(Excerpted text):

══════

What can work better is encouraging the founder to take on an entirely new role, says Wayne Brockbank, a consultant and Clinical Professor of Business at the Ross School of Business and Director of the Center for Strategic HR Leadership at the University of Michigan. One of his clients, the CEO of a crane services company, decided to go back to work as a crane operator. Two others chose to take on different but still strategically important roles. One began working in research and development. Another took on international business development.

Even more important than the particular job choice is a clear description of the powers and duties of that next role. Often, the former boss will want to maintain an indistinct set of powers and duties, which makes life difficult for the next CEO, according to Gauthier. “If you don’t define the roles and responsibilities, the former CEO will go and shoot everything down,” he says.

Without that clarity, employees may end up confused about who is in charge. This can be especially problematic if the shift in management is not accompanied by a shift in ownership.

Clarity around the roles and responsibilities of other family members can also be helpful, succession experts say. In addition to the normal difficulties of life as a new CEO, the fledgling boss of a family company may have difficulty asserting authority over employees who are also major stockholders. “If nobody respects the distinction between being a manager and being a shareholder, then all hell breaks loose,” Gauthier says.

The other big decision of the founder is who to put in charge. “Often, they are torn between the love they have for their children and the love they have for their company,” says Gauthier.

Some founders say they want the company to stay in the family and refuse to discuss any other possibilities, Brockbank says. “At the other extreme, people say, I have an obligation to my employees and customers and my obligation to them supersedes my obligation to my family.”

Most often, CEOs are looking for a compromise that would keep the business in the family and make sure it continues to grow and run well.

══════

(Source data):
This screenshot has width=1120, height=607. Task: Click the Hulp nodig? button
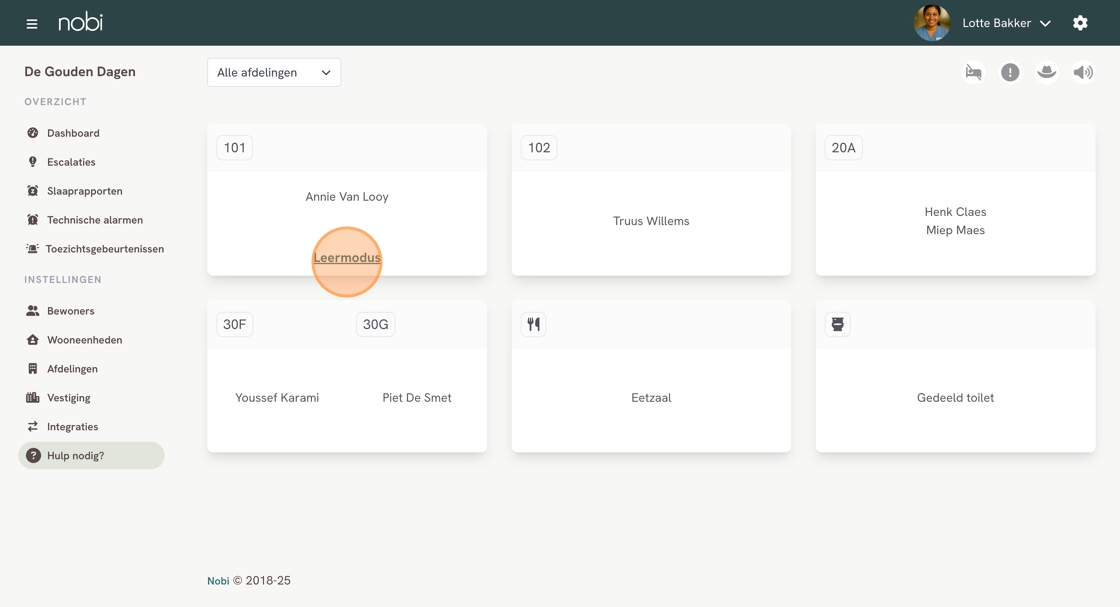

══════

(Task instructions):
1 > Rewrite the passage on family business succession starting at "Some founders say" and ending at "and run well.", replacing "compromise" with "middle ground".
2 > In the passage on family business succession, what did the CEO of a crane services company decide to do?
3 > Condense the paragraph of the passage on family business succession that begins "Even more important than the particular job choice" into a shorter version that keeps its main facts.

(List of answers):
1 >
Some founders say they want the company to stay in the family and refuse to discuss any other possibilities, Brockbank says. “At the other extreme, people say, I have an obligation to my employees and customers and my obligation to them supersedes my obligation to my family.”

Most often, CEOs are looking for a middle ground that would keep the business in the family and make sure it continues to grow and run well.

2 > He went back to work as a crane operator.

3 > Clearly defining the powers and duties of the founder's next role matters more than which job is chosen. According to Gauthier, former bosses often want vague powers and duties, which makes things hard for the next CEO. He warns that without defined roles and responsibilities, the former CEO will "go and shoot everything down."